• Input material:

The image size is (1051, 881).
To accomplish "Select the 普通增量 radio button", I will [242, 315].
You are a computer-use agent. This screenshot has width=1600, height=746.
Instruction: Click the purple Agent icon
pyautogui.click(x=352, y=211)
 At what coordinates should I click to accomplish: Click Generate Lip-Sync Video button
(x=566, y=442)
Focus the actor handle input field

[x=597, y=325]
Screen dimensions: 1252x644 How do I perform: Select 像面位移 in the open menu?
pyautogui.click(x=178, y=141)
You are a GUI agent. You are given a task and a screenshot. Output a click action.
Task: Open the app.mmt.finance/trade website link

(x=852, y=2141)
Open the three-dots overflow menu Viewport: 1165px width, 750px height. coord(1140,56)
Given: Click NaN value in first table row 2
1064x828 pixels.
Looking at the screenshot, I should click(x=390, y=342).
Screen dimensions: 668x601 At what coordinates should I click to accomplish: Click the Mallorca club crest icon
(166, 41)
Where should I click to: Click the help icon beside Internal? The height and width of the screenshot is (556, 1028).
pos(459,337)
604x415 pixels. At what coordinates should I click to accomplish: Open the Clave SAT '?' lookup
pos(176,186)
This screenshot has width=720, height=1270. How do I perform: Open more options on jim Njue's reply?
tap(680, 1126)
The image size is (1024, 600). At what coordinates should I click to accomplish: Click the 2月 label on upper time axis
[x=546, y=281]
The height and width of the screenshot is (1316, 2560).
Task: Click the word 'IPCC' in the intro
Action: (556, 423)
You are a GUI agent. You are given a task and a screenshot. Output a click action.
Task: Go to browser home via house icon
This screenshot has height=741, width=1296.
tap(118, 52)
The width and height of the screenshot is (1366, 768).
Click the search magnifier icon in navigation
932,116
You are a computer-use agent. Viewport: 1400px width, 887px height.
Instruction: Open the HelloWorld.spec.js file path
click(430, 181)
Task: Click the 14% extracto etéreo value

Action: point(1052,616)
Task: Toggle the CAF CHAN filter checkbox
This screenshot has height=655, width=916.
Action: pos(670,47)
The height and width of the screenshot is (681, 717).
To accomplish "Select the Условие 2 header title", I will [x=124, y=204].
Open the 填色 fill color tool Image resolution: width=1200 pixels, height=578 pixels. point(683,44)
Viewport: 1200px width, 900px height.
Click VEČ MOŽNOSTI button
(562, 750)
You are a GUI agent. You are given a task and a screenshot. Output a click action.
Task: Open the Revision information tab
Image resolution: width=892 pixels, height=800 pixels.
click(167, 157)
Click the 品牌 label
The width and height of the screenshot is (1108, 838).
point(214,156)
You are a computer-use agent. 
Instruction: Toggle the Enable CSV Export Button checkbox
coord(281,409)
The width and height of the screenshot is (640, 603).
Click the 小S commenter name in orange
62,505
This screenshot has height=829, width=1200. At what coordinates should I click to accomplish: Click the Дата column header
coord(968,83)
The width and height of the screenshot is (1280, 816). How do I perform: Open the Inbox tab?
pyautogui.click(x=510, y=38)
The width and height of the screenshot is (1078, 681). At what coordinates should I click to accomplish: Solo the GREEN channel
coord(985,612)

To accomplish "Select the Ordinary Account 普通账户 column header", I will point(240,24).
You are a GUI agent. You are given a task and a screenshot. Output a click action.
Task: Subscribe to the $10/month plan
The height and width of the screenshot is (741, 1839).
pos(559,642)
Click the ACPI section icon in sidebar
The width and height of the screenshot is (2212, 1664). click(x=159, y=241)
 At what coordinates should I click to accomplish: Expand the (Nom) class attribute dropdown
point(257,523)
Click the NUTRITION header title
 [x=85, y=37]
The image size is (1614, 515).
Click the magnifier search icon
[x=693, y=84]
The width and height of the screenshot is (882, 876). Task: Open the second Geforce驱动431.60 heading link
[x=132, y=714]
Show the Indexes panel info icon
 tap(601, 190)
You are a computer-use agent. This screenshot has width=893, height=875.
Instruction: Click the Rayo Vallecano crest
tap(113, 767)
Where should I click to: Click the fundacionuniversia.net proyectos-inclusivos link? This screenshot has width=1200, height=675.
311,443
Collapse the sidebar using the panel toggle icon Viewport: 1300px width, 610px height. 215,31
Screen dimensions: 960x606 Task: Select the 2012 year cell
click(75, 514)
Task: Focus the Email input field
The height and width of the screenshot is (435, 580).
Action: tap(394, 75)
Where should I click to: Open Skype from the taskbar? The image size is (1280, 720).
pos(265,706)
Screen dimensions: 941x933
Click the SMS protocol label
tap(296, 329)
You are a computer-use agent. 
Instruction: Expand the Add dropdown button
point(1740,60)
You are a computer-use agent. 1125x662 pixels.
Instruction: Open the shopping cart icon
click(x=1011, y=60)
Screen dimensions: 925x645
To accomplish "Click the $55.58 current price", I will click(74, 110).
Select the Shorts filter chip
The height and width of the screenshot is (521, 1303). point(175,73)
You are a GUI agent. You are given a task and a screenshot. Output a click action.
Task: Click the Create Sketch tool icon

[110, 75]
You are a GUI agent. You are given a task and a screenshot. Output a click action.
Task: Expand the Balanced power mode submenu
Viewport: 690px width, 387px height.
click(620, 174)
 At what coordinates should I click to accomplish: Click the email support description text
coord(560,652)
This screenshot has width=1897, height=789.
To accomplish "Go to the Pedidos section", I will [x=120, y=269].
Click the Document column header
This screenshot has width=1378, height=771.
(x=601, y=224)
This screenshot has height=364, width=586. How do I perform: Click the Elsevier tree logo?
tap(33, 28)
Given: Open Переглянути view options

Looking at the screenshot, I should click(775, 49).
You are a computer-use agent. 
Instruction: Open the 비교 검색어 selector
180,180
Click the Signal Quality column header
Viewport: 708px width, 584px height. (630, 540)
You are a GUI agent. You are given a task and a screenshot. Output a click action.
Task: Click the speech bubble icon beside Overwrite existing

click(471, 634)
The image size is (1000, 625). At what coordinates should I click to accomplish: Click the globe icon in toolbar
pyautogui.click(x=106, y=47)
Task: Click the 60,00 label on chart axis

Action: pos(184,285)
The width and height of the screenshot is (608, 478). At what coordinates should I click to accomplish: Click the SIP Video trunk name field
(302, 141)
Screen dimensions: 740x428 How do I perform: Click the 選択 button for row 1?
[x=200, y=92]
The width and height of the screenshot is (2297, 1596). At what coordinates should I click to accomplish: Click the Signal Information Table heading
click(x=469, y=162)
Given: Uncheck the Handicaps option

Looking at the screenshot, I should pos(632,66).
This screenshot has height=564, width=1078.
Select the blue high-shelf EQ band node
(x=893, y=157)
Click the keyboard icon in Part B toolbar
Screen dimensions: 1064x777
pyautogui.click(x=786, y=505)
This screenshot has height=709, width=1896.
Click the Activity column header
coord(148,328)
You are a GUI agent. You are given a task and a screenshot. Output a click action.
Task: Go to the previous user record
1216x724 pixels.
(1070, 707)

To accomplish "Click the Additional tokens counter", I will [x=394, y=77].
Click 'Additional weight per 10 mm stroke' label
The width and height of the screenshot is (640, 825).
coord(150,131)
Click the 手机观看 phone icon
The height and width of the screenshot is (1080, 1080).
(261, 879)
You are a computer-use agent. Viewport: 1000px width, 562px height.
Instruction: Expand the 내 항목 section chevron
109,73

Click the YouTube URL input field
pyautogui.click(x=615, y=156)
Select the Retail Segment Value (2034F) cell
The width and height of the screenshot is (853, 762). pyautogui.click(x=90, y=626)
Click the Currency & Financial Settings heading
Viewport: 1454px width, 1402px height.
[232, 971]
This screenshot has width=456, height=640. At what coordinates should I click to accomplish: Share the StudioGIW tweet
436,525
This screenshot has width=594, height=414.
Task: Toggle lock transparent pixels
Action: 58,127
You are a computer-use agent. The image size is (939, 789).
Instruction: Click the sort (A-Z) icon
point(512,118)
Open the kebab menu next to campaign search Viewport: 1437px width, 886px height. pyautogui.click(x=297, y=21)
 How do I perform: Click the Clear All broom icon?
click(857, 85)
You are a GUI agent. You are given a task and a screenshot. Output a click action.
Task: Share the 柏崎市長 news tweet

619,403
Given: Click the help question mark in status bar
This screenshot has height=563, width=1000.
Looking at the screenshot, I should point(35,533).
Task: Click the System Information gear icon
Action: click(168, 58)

• Task item:
Copy out the range of lines above starting at the line with "Screen dimensions: 740x428" and ending at the line with "This screenshot has height=564, width=1078.", exactly and including both.

• Answer section:
Screen dimensions: 740x428 How do I perform: Click the 選択 button for row 1?
[x=200, y=92]
The width and height of the screenshot is (2297, 1596). At what coordinates should I click to accomplish: Click the Signal Information Table heading
click(x=469, y=162)
Given: Uncheck the Handicaps option

Looking at the screenshot, I should pos(632,66).
This screenshot has height=564, width=1078.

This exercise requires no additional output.